Along with reusable model training scripts and deployment infrastructure, MLOps allows organizations to diversify their portfolio of reusable assets to include ready-to-use data products. These artifacts consolidate a particular set of data according to common standards, facilitating its repurposing for multiple current and future use cases within a specific field.

Enhanced data acquisition and preprocessing

Traditional, manual-based workflows are known for time-consuming data workflows due to inconsistent data formats, data silos, and difficulties in tracking data changes. From data loading to data transformation, automated data pipelines — aimed at extracting, transforming, and loading data efficiently — relieve data professionals of manual tasks

Today, data pipelines can also be augmented by an LLM, besides other traditional MLOps tools, to automate data processing activities, such as data cleaning, anomaly detection, and data summarization.

Beyond maintaining data quality, data pipelines reduce errors, facilitate governance, and, of course, reduce the time it takes to collect and process data.

Easier dataset classification and management

Whether your data engineers are enhancing data security, ensuring compliance, or buckling up for an advanced analytics solution, data classification is an essential building block for effective data management and protection. 
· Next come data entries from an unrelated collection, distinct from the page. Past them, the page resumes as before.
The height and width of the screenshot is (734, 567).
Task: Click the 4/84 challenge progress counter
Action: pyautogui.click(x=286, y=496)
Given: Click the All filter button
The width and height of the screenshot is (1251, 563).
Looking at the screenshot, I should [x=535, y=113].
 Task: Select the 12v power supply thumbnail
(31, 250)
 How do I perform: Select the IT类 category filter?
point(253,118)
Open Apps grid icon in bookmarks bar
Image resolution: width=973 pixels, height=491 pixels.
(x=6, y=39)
MLOps takes the inefficiency out of data classification and management by providing robust metadata management systems that group and tag datasets based on their source, type, and quality. Unified data repositories further facilitate consistent dataset management, making classification and timely access less of a struggle.

Moreover, MLOps processes seamlessly integrate with existing data governance frameworks, aligning data classification with the organizational policies of your company.
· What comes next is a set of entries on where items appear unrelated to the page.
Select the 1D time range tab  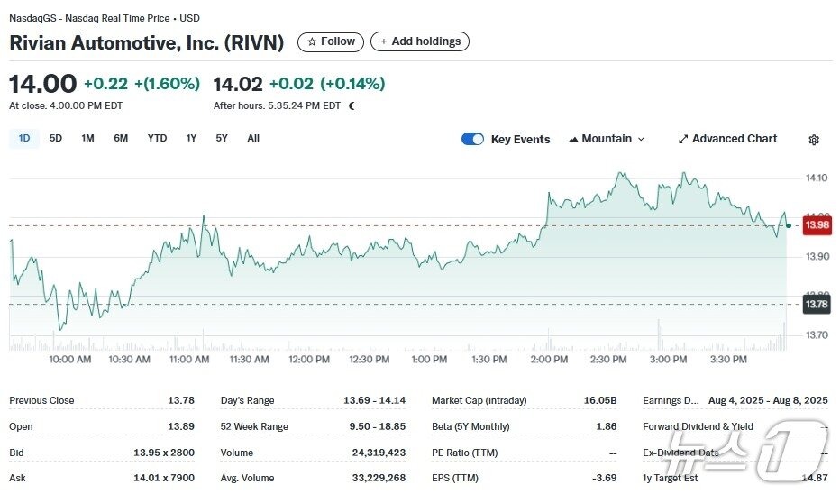24,139
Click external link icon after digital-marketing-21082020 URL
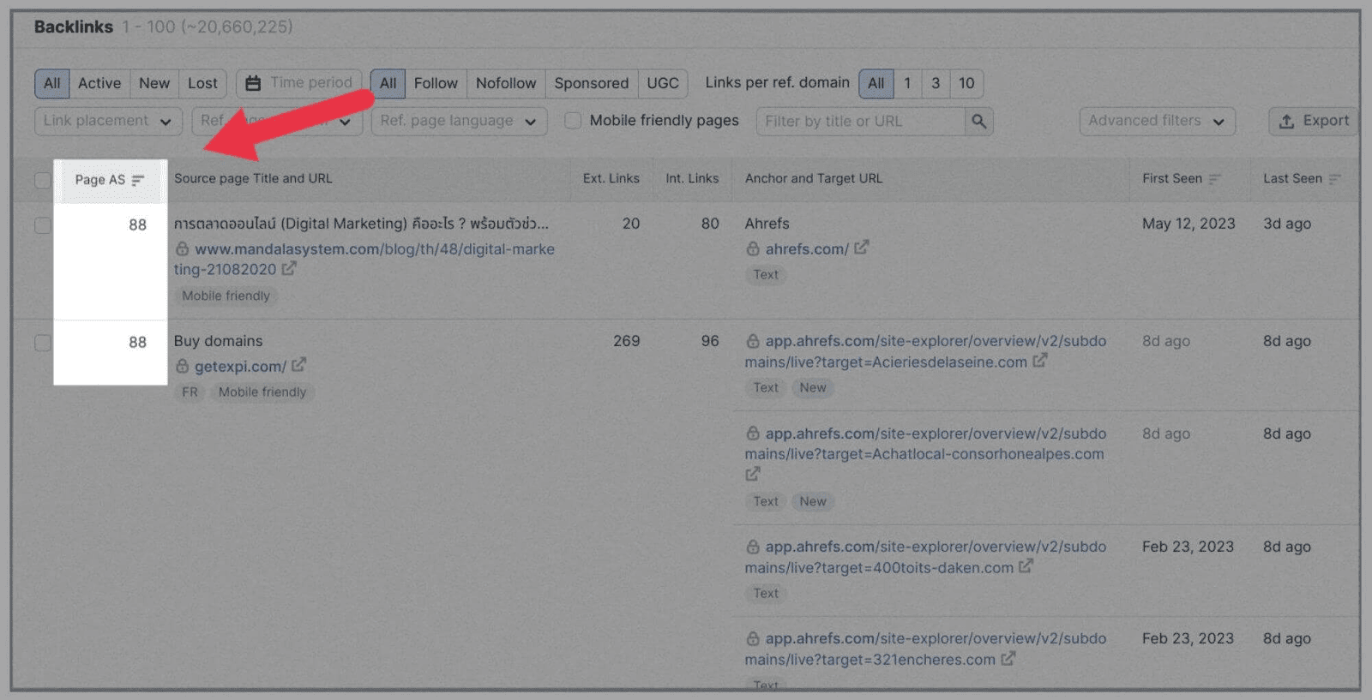 [289, 269]
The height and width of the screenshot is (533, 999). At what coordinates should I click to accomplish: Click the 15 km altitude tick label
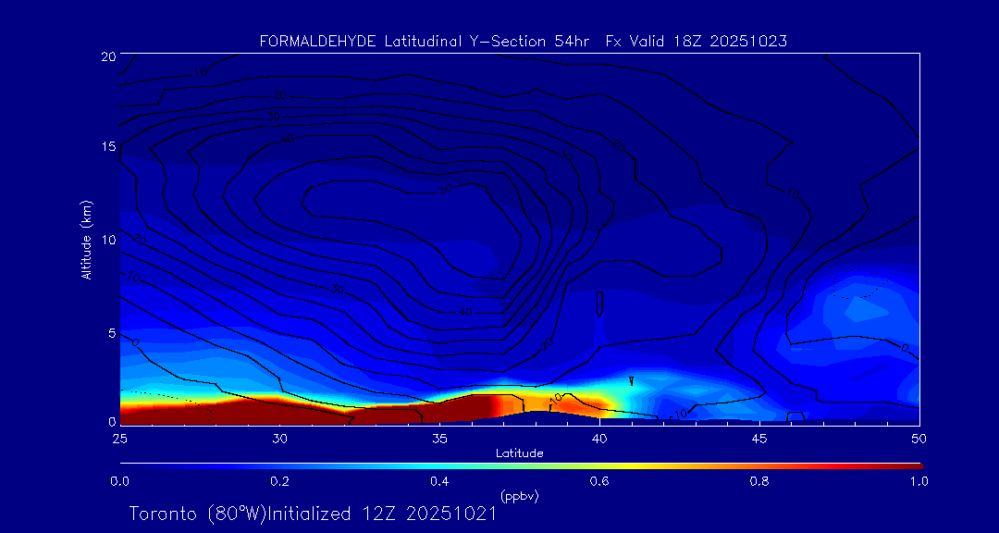[x=106, y=147]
Closer insight into the effectiveness of dataset changes

In ML development, comparing different datasets allows data engineering teams to keep tabs on the performance of a machine learning model, spot data issues, and improve model interpretability. MLOps versioning tools facilitate tracking and managing changes made to various components of an ML solution over time. 

This deep dive comparison is accompanied by experiment tracking — the process of jotting down all experiment-related information alongside model performance metrics and hyperparameters — to reveal patterns in the interplay of different experiments. Once AI teams have singled out two models with the highest accuracy, they can run A/B testing, which is another MLOps gismo for comparing model performance with different dataset versions.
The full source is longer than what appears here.